Copy the records below word for word, omitting the pictures.

[Entries for locating words and elements]
++++++++++++++++++++
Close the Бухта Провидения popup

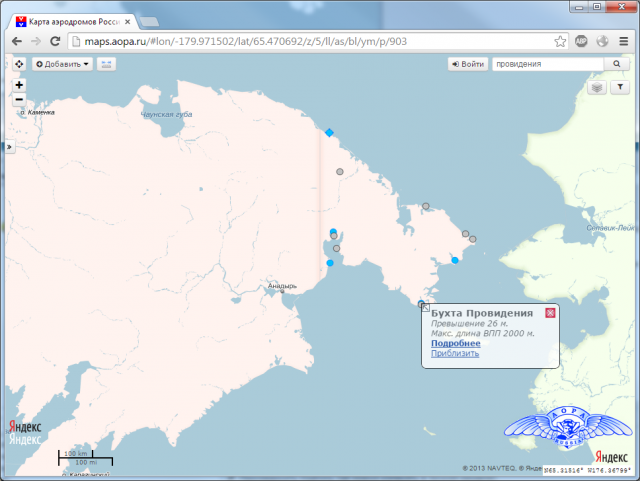[x=549, y=313]
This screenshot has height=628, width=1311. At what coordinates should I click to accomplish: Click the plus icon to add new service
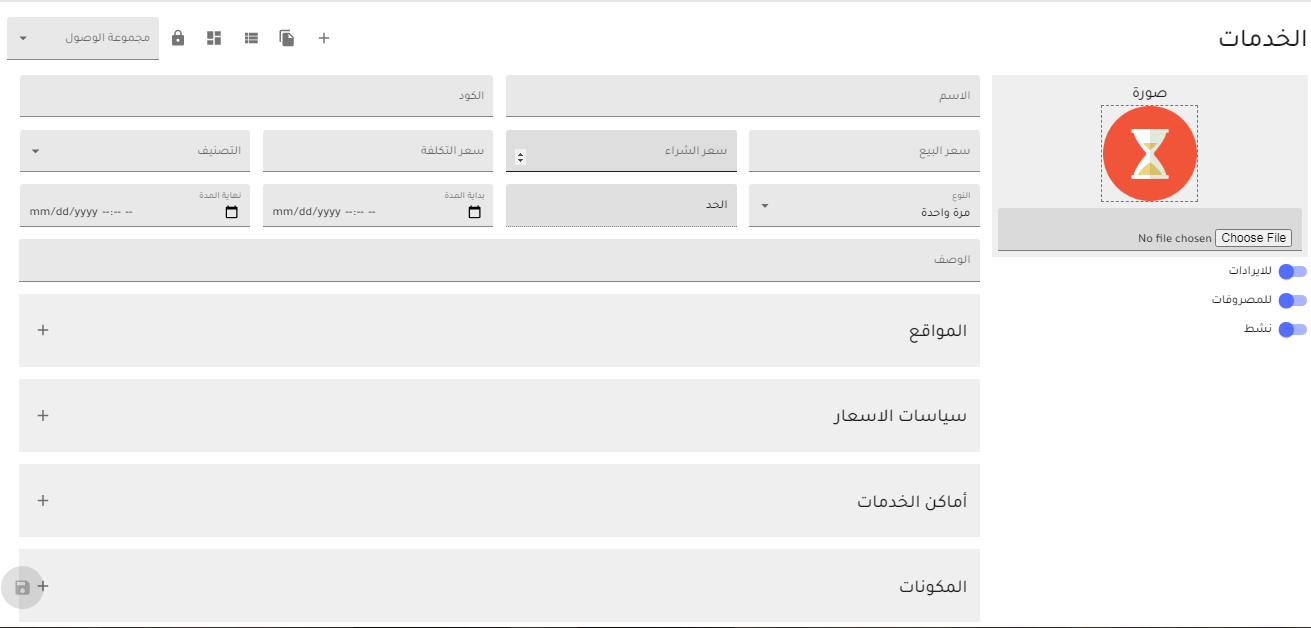(323, 37)
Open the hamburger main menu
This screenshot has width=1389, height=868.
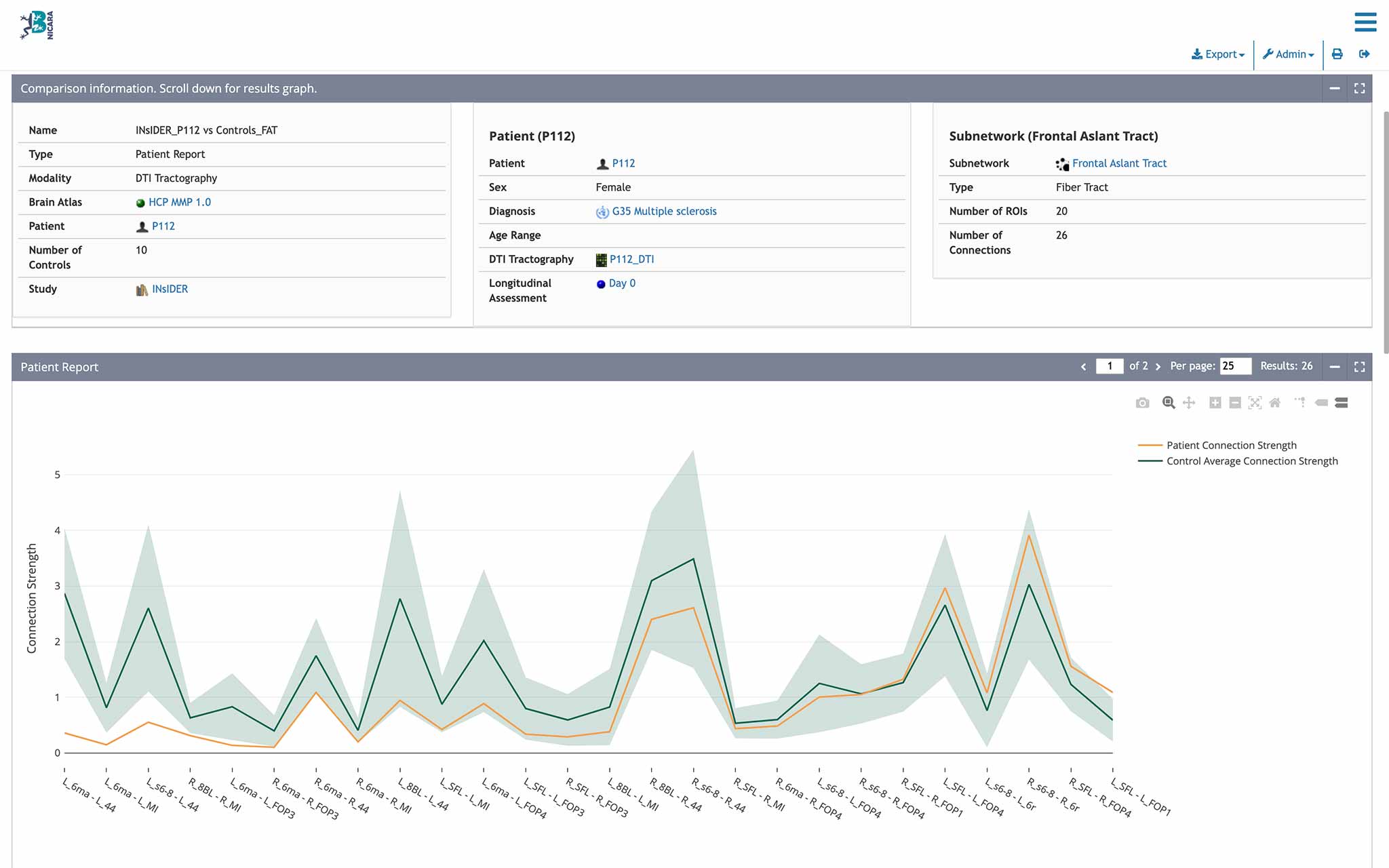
++++++++++++++++++++
TASK SOLUTION |
Close the Бухта Провидения popup

[x=549, y=313]
This screenshot has height=628, width=1311. At what coordinates should I click to accomplish: Click the plus icon to add new service
(323, 37)
Open the hamburger main menu
This screenshot has width=1389, height=868.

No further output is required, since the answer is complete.